● **Task statement**: Give back the exact lines of the material below from the one containing "This screenshot has height=591, width=1247." through the one containing "Screen dimensions: 1490x812", and no pictures.

● **The input**:

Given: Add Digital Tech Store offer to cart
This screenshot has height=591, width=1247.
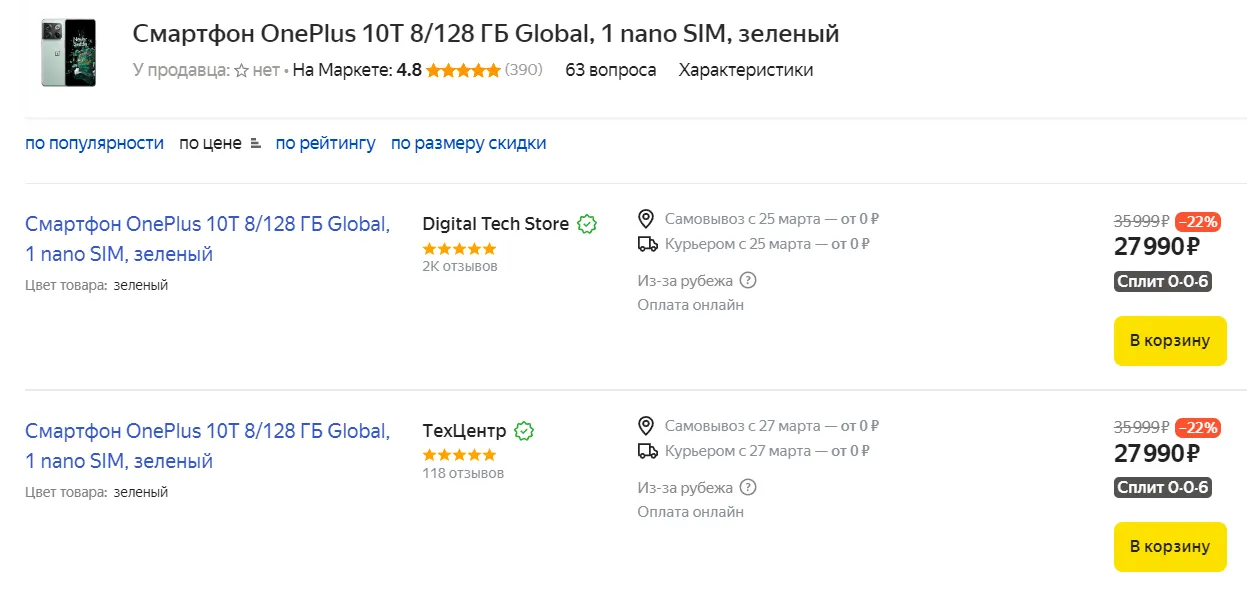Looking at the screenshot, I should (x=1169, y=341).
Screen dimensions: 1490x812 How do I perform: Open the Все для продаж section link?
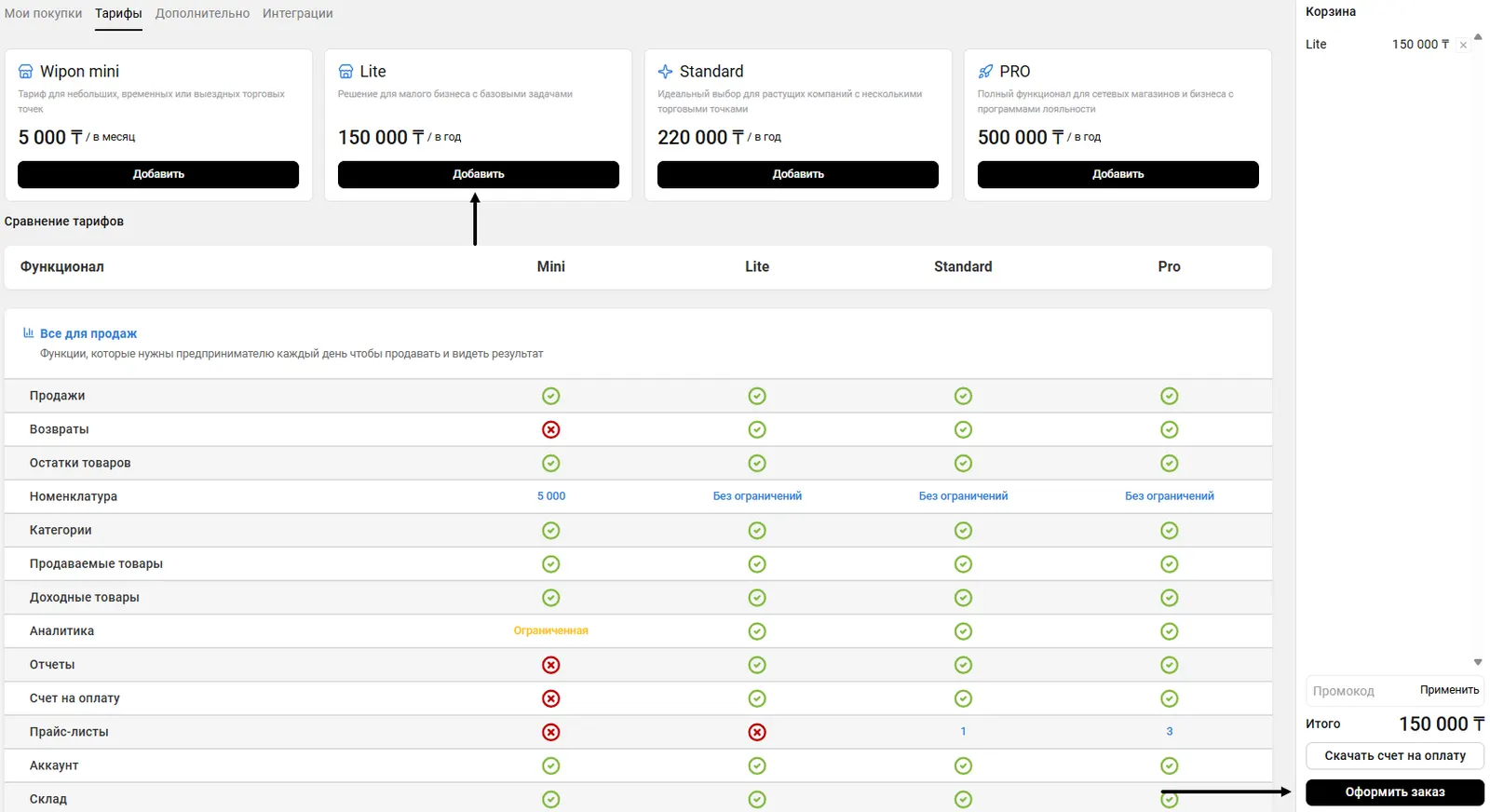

--

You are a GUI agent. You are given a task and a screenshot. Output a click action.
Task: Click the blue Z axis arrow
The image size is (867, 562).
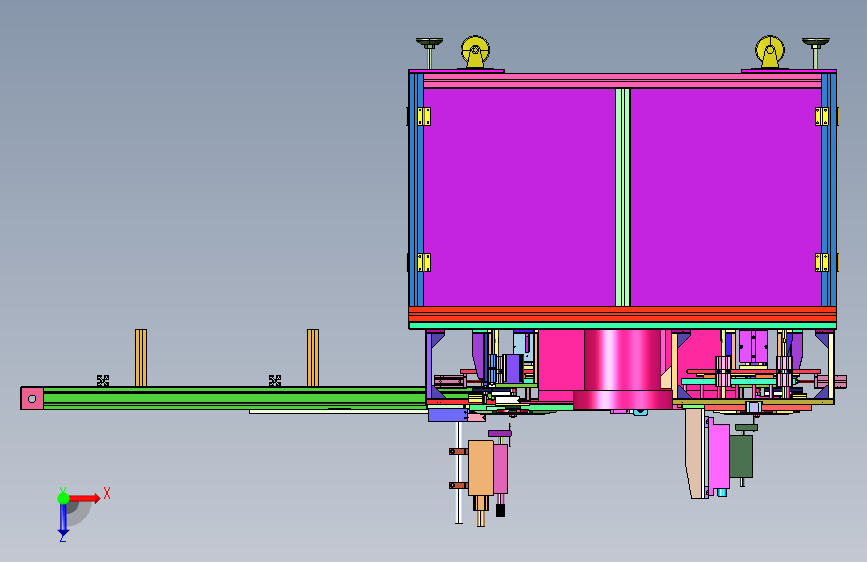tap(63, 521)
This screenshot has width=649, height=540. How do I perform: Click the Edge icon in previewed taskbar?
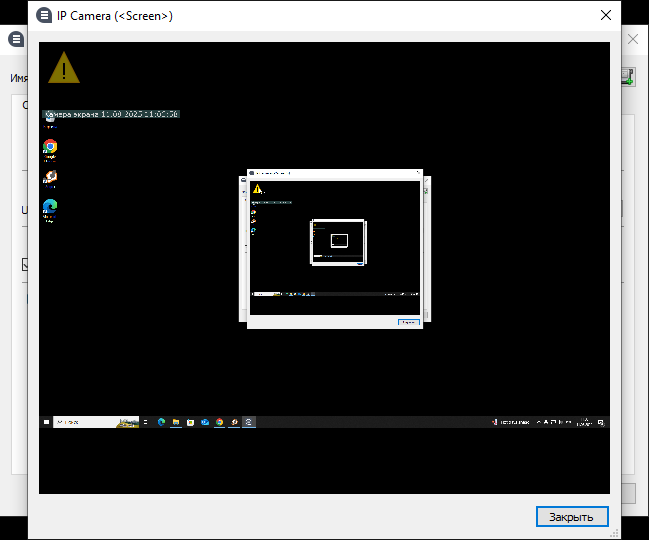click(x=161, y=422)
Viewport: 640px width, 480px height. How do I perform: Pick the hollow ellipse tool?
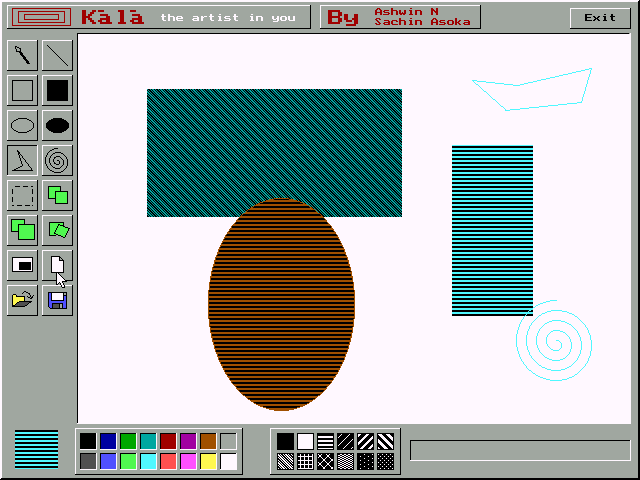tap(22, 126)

==

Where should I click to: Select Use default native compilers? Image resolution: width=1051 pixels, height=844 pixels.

● **Response box**:
This screenshot has height=591, width=1247.
Looking at the screenshot, I should (x=1169, y=341).
Screen dimensions: 1490x812 How do I perform: Open the Все для продаж section link?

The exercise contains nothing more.